Dataset lines:
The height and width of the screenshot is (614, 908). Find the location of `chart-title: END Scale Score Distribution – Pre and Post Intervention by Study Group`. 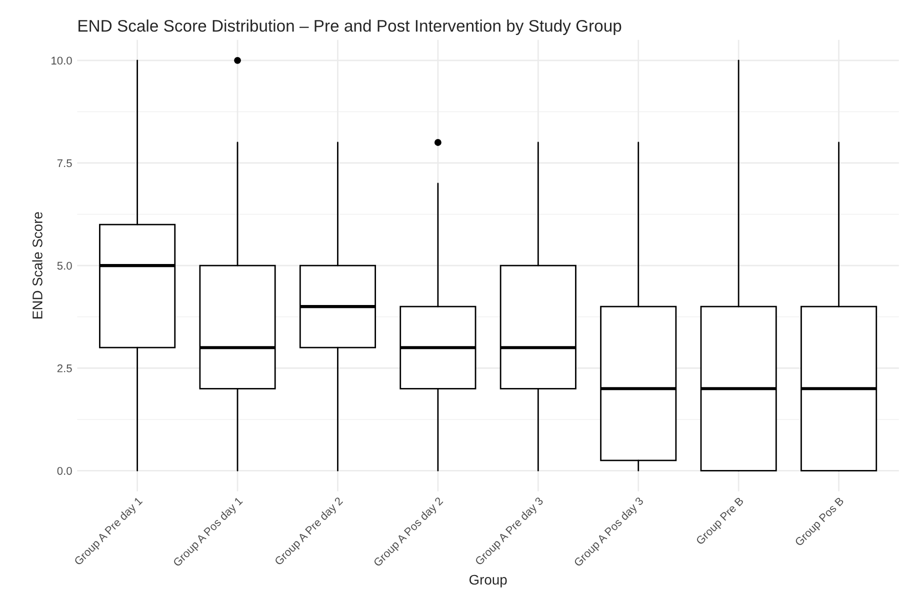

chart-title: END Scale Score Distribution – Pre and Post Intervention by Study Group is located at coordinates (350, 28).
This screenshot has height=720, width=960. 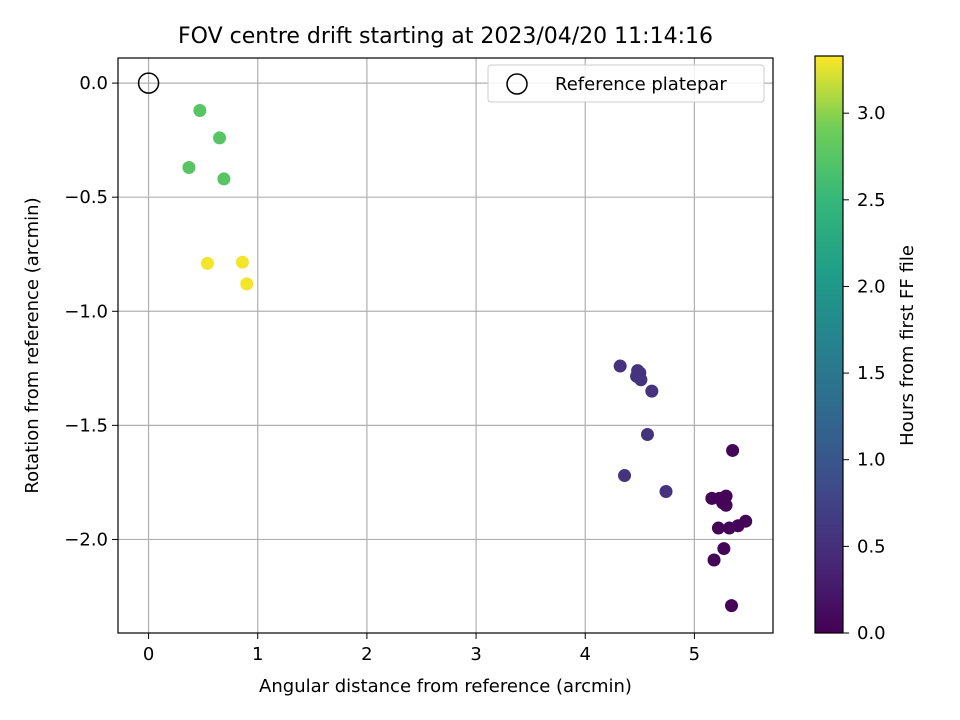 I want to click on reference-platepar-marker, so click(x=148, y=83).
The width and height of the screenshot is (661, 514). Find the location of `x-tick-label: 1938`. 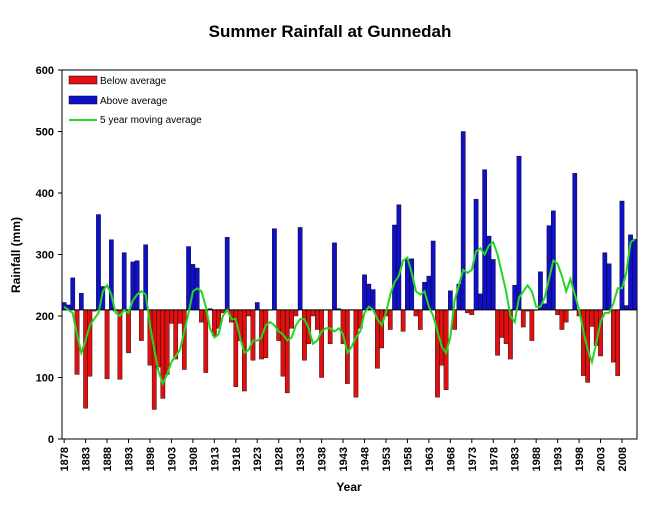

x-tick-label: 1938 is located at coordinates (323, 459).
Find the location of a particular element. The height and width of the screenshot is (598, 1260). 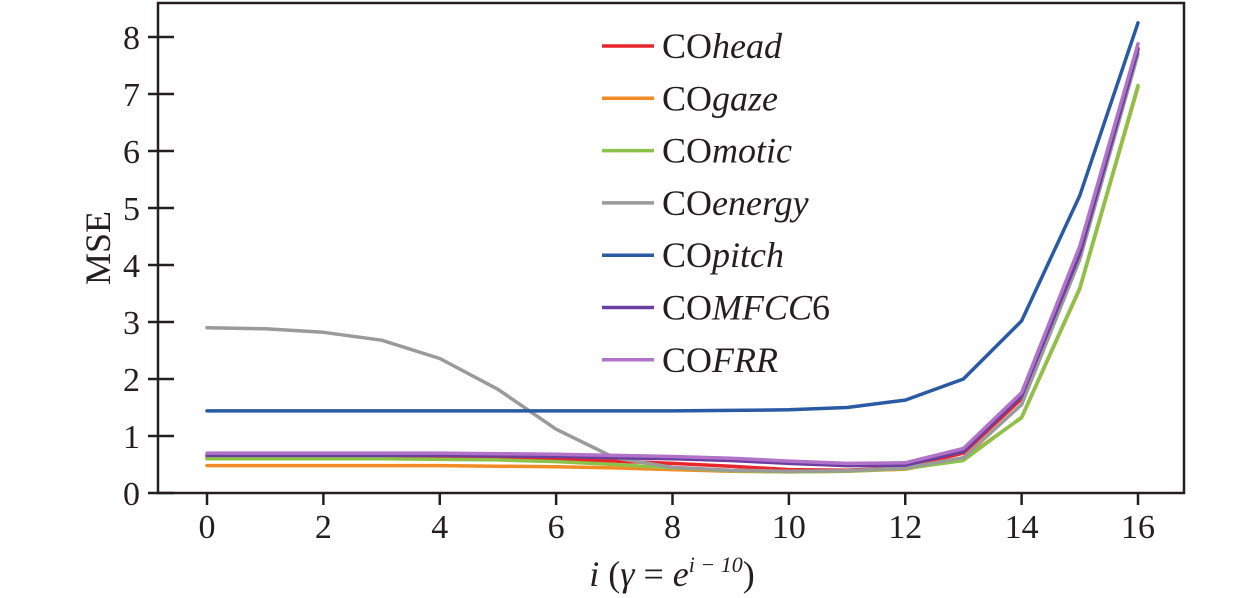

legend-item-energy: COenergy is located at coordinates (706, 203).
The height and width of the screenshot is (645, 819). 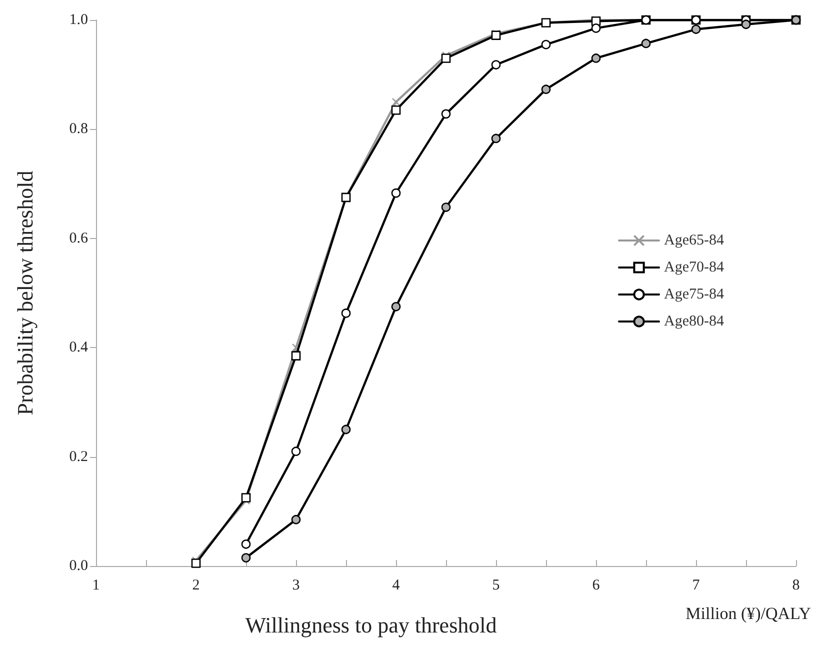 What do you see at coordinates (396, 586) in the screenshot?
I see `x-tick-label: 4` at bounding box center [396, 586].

## Exercise
Please copy the lines word for word, from the first one through the line containing "coordinates (350, 28).", inclusive. Leave the pictures out of your answer.

## Answer for this exercise
The height and width of the screenshot is (614, 908). Find the location of `chart-title: END Scale Score Distribution – Pre and Post Intervention by Study Group`. 

chart-title: END Scale Score Distribution – Pre and Post Intervention by Study Group is located at coordinates (350, 28).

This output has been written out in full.